Running a data migration

lunora migrate up | down | status <id> drives the cross-shard orchestrator. It resolves the migration's table locally, then POSTs an admin RPC to the worker's /_lunora/migrate endpoint, which fans the run out to every live shard of that table and rolls the per-shard outcomes up.

lunora migrate up backfill-read-by             # run forward across shards
lunora migrate up backfill-read-by --dry-run   # preview counts, rewrite nothing
lunora migrate down backfill-read-by           # apply the down transform
lunora migrate status backfill-read-by         # per-shard run-state
FlagDescription
--dry-runScan and count without rewriting rows or persisting run-state.
--batch-sizeRows per batch, overriding the migration's own batchSize and the default.
--stepsCap on batches processed this invocation (the runner's maxBatches). The run stays resumable.
--urlWorker URL (defaults to http://localhost:8787).
--tokenAdmin bearer token. Falls back to LUNORA_ADMIN_TOKEN.
--prodTarget production. Requires an explicit --url.
--yesRequired alongside --prod for up/down — confirms running against production.

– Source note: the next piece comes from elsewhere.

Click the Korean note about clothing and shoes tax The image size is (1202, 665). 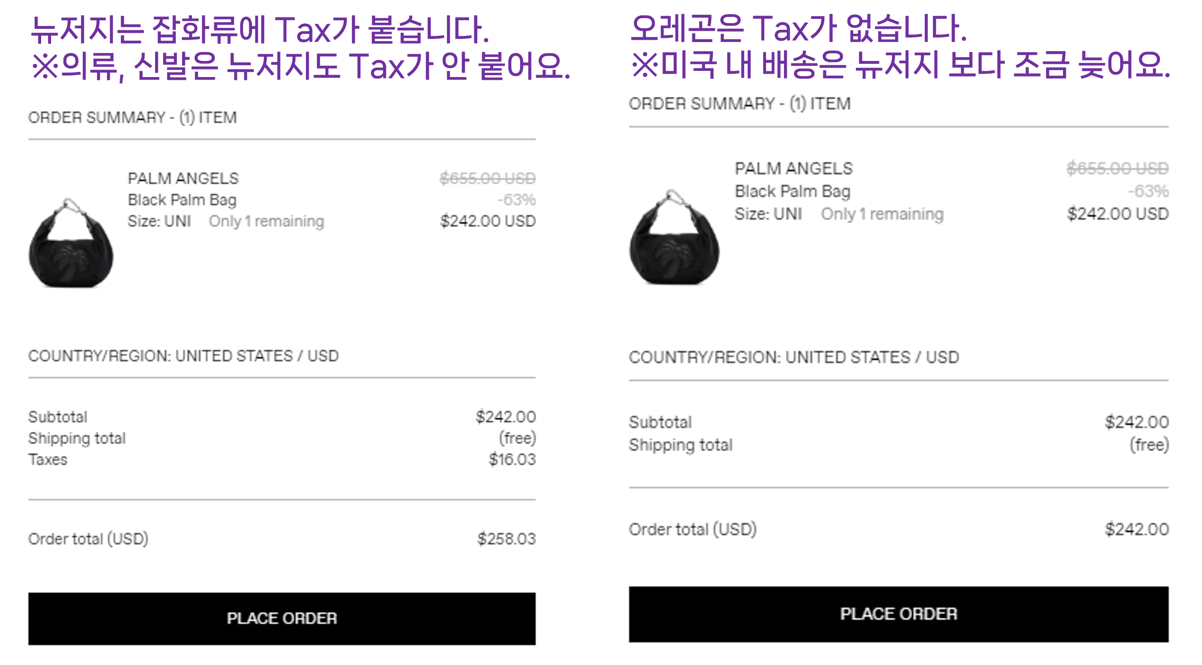301,65
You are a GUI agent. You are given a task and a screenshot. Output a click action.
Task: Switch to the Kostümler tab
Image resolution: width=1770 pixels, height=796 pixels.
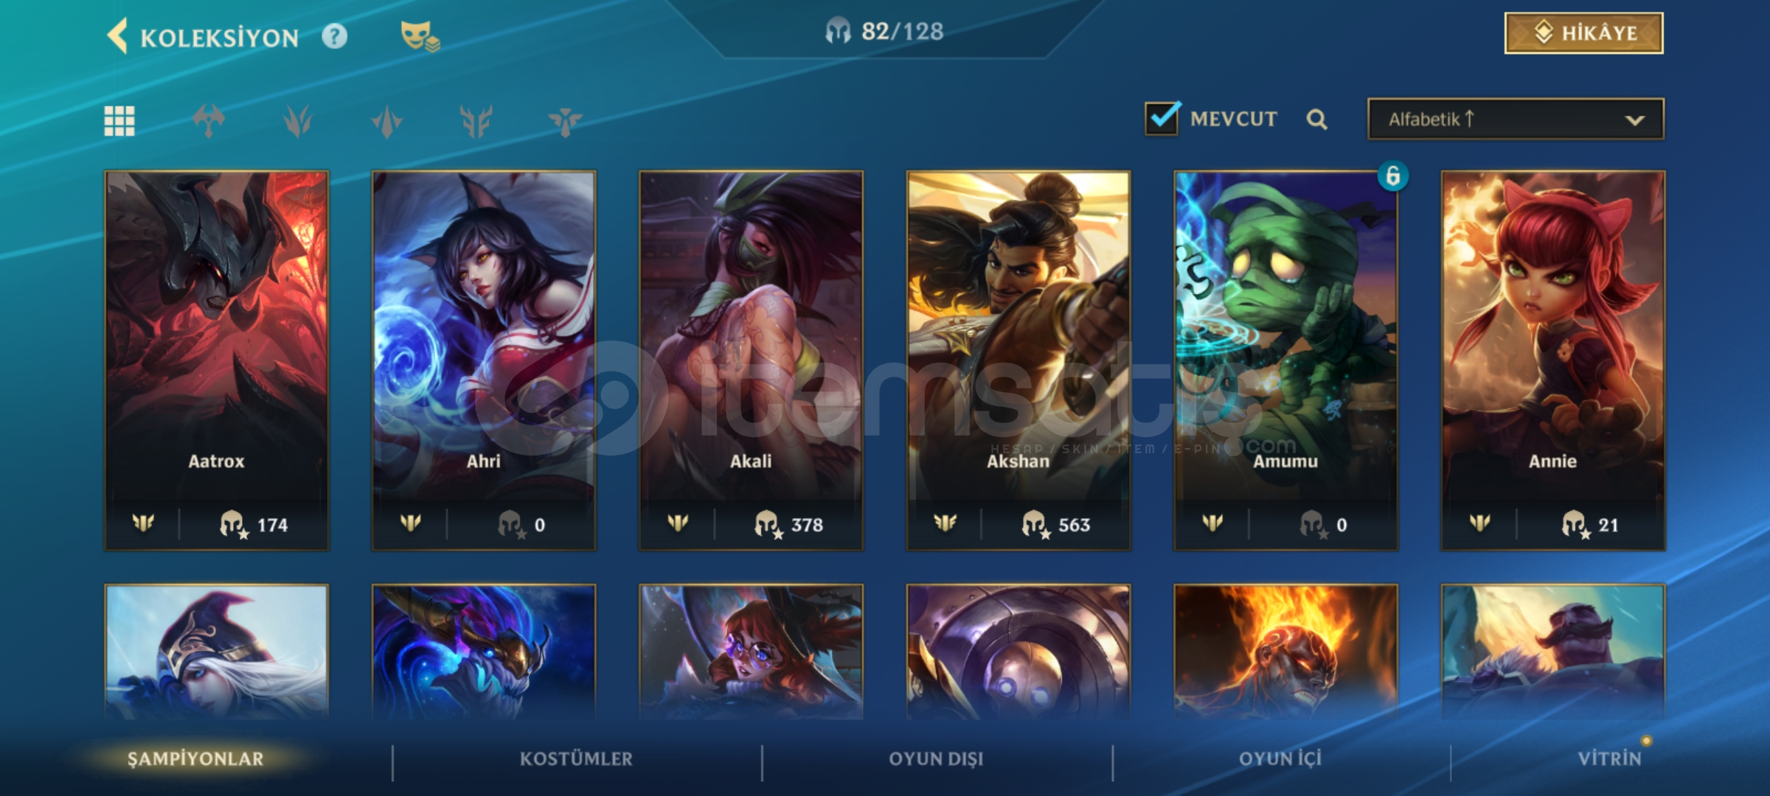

Every run is admin-gated: pass --token or set LUNORA_ADMIN_TOKEN. Against production, --prod requires an explicit --url, and up/down additionally require --yes.

You can also apply pending data migrations as part of a deploy:

lunora deploy --migrate --migrate-token $LUNORA_ADMIN_TOKEN

Resumable and idempotent

Each shard's runner tracks progress (cursor, processed/changed counts, status) in a reserved __lunora_migrations table, persisting after every batch. Two properties follow:

  • Resumable. An interrupted run, or one stopped by --steps, resumes from the stored cursor instead of rescanning. Iteration uses a stable _creationTime ASC, _id ASC keyset order, and rewrites preserve row identity, so each row is visited exactly once even as the batch ahead is rewritten.
  • Idempotent on completion. Re-running a migration already completed in the same direction is a no-op that returns the recorded counts.

The rolled-up status across shards is completed only when every shard finished cleanly; failed if any shard's runner reported failure; and in_progress if any shard is incomplete or unreachable (the run stays resumable). The roll-up also reports summed processed / changed counts and the number of ok vs failed shards.

Inspecting run-state in the Studio

The Studio's Database → Migrations panel (see Studio › Database) inspects and drives data migrations on a single shard. Enter a shard key to read its persisted run-state table (id, direction, status, processed, changed, last updated, and any error) over a live channel, so an in-progress migration's counts climb in place. You can kick off a migration by id with a direction and an optional dry-run toggle; a real (non-dry-run) run is behind a confirm gate. The panel issues no credentials of its own; it relies on the worker's LUNORA_ADMIN_TOKEN gate like the CLI.

Resetting local state

lunora reset is not a migration command, but it's the companion when a local schema change leaves stale dev data. It clears the local Miniflare state directory (.wrangler/state), and with --all also removes .lunora-cache.

lunora reset          # clear .wrangler/state (prompts to confirm)
lunora reset --all    # also remove .lunora-cache
lunora reset --yes    # skip the prompt (required when stdin is not a TTY)

This only touches local state; it never reaches a deployed worker or D1.

See also

  • Schema — tables, validators, indexes, sharding, and .global().
  • CLI — full lunora migrate, lunora deploy, and lunora reset reference.
  • Studio › Database — the Migrations panel and the rest of the data console.